7. Richard Gonzalez, AbbVie
2018 pay: $21.27 million
2017 pay: $22.63 million
Richard Gonzalez has overseen quite a transformation during AbbVie’s short history, and the drugmaker again rewarded him in 2018. But Gonzalez’s pay didn’t come without criticism, and he may be the only executive on our 2018 rankings to face direct questioning in Congress about his bonus.
After earning a pay package of $21.27 million last year, Gonzalez joined Big Pharma peers at a congressional hearing on drug pricing in early 2018. At the hearing, Sen. Ron Wyden, D-Ore., asked whether Gonzalez’s pay—specifically his bonus—is tied to sales of AbbVie’s top drug, Humira, which generated nearly $20 billion last year.
“Humira was one element of a set of financial factors that were evaluated as part of my compensation,” Gonzalez said. “It’s obviously a very significant product for us. So it’s clear that would be part of that evaluation.”
In fact, AbbVie’s revenue, income, Humira sales, and more go into determining Gonzalez’s short-term incentive pay, the company’s proxy filing says. And for 2018, that number actually fell a bit—but still came in at almost $4 million.
Last year, Gonzalez’s incentive pay came in at $3.9 million, to be exact, while his salary grew slightly to $1.65 million. His stock and option awards climbed to $14.26 million. All together, his compensation tallied up to more than $21 million.
As AbbVie’s sales have grown in recent years, so too has scrutiny and controversy around the company. Humira is not only the world's biggest drug, but it also drives most of the momentum at AbbVie. It accounted for 61% of the company's sales last year. And as analysts and lawmakers have pointed out, a chunk of Humira's growth has come in the form of price hikes: The drug's sticker has doubled over the last five years, they say.
Competitive threats loom, though, at least outside the U.S. Humira biosims are already for sale in some overseas markets, while in the U.S. the drug won't face copycat competition until 2023, under settlements with a bevy of biosim makers.
Those settlements follow years of wrangling in court over AbbVie's host of Humira patents. Critics say the company built up a patent “thicket” to delay biosimilar competition, using the patenting process and its defense in court to deter competition.

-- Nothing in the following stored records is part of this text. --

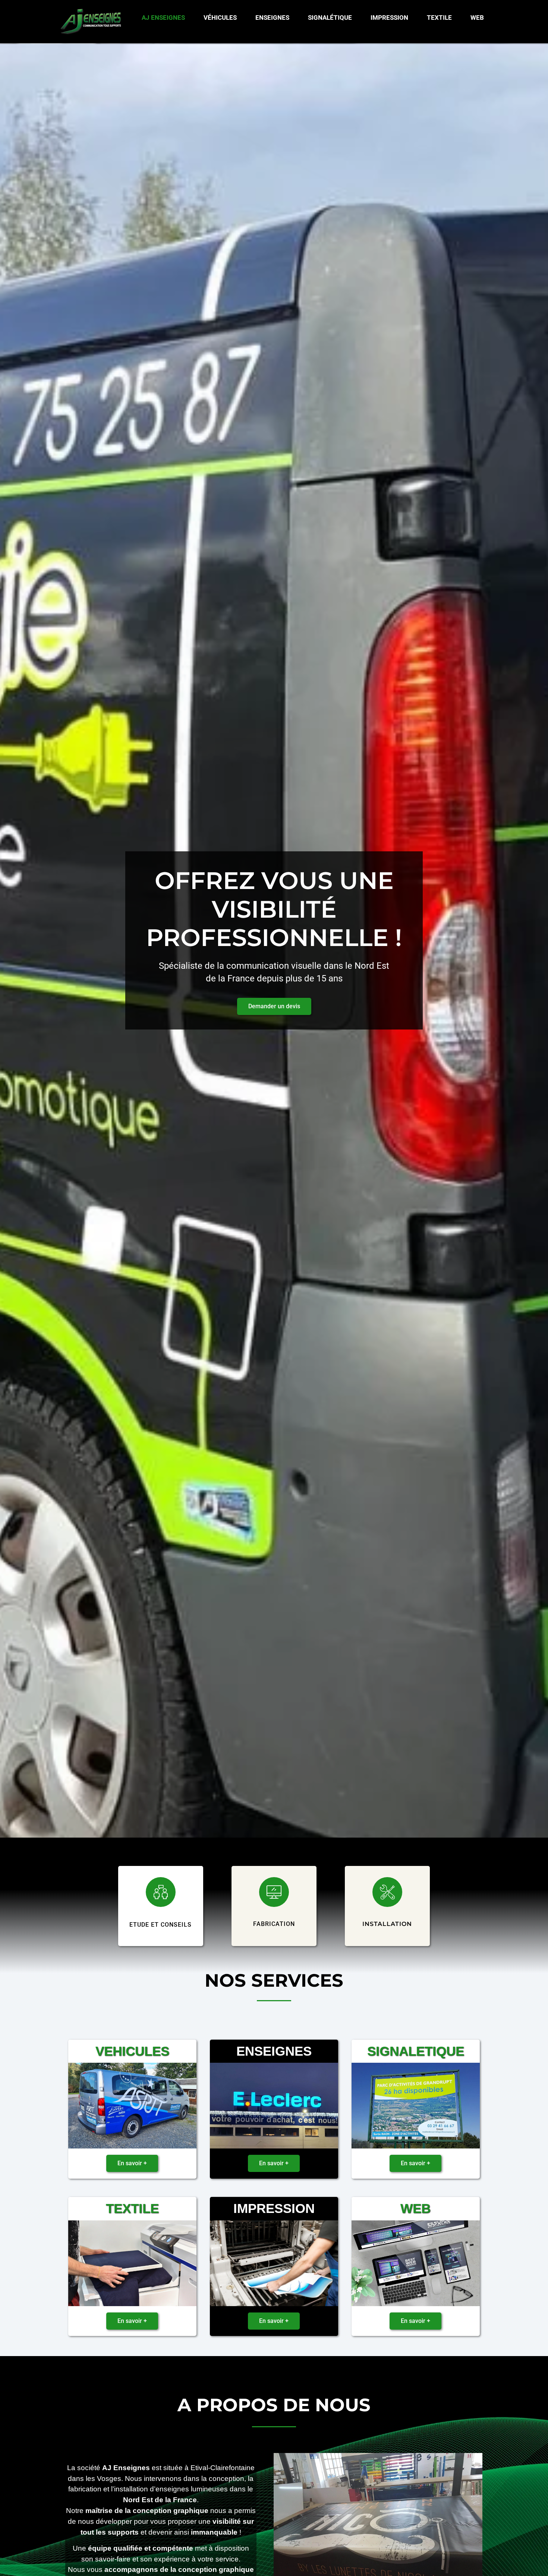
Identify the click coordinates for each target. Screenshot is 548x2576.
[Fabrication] (274, 1892)
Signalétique (330, 17)
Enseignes (272, 17)
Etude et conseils (160, 1924)
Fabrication (274, 1923)
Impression (389, 17)
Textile (439, 17)
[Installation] (387, 1892)
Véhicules (220, 17)
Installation (387, 1923)
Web (477, 17)
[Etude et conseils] (161, 1892)
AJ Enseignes (163, 17)
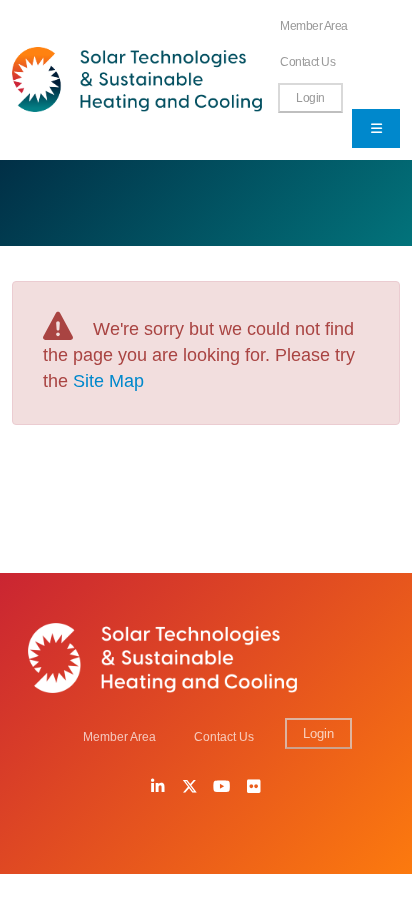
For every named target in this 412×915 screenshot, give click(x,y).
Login (310, 97)
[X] (190, 788)
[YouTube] (222, 788)
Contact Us (307, 61)
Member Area (314, 25)
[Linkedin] (158, 788)
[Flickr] (254, 788)
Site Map (108, 381)
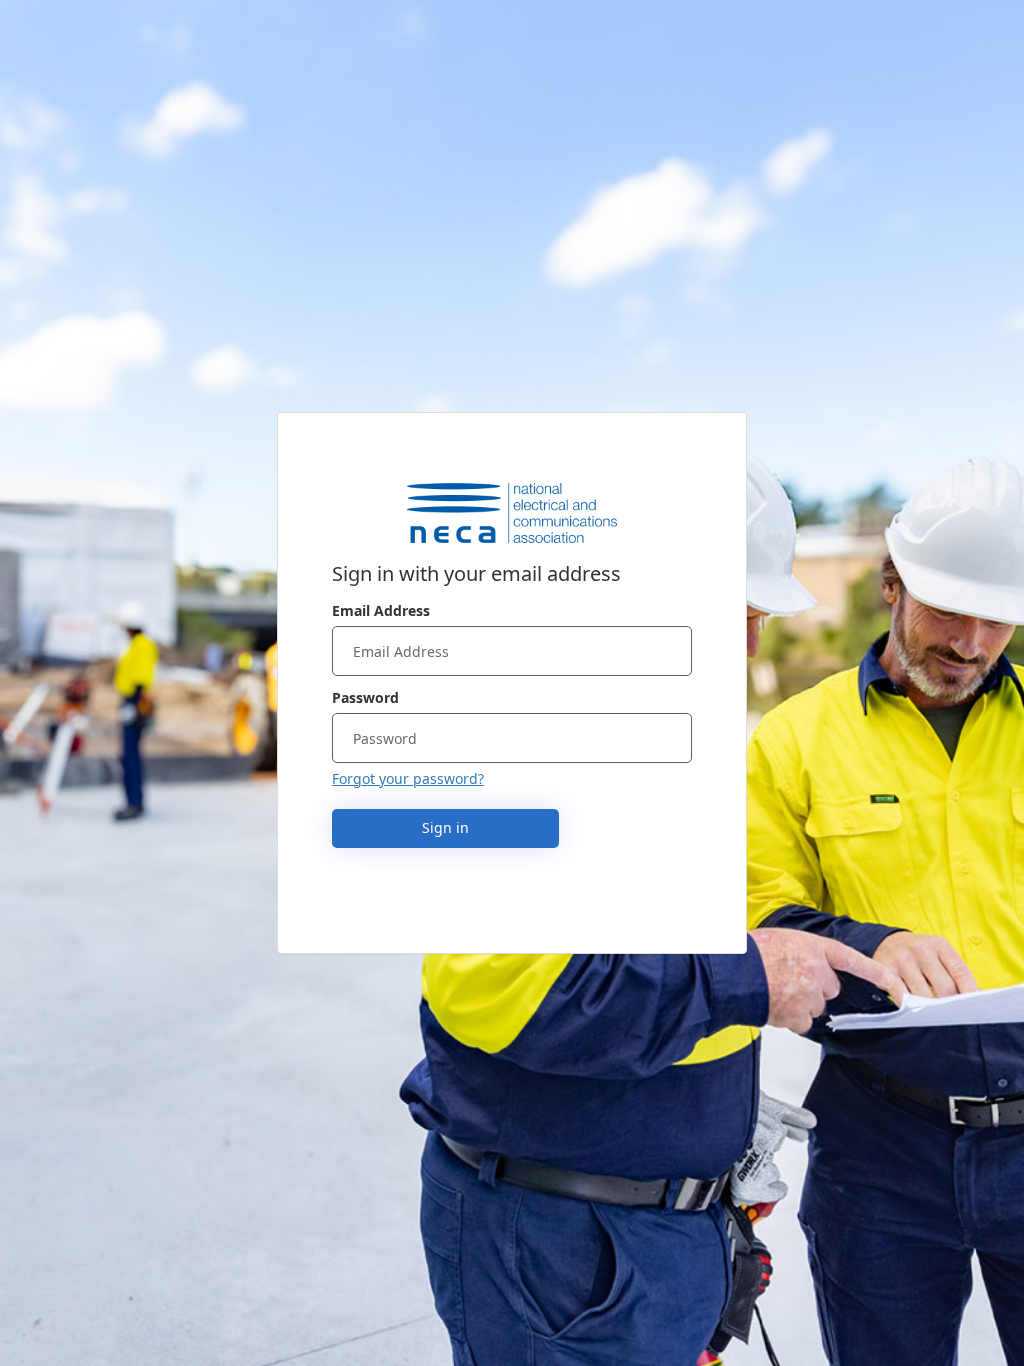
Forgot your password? (408, 778)
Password (365, 697)
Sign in (445, 827)
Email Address (381, 610)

And despite legal challenges, the strategy has worked. Even Boehringer Ingelheim, which had been holding out on settling with AbbVie, finally inked its own deal to roll a Humira copy in 2023 just last month.
All of the scrutiny, litigation and price hikes have left some investors fed up. In early April, AbbVie investor and Rhode Island General Treasurer Seth Magaziner said he supported a shareholder resolution to split the board chair and CEO job after Gonzalez leaves. Magaziner said AbbVie could benefit from more independent oversight, citing concerns with routine price hikes, aggressive patenting and Gonzalez’s $4 million 2018 bonus.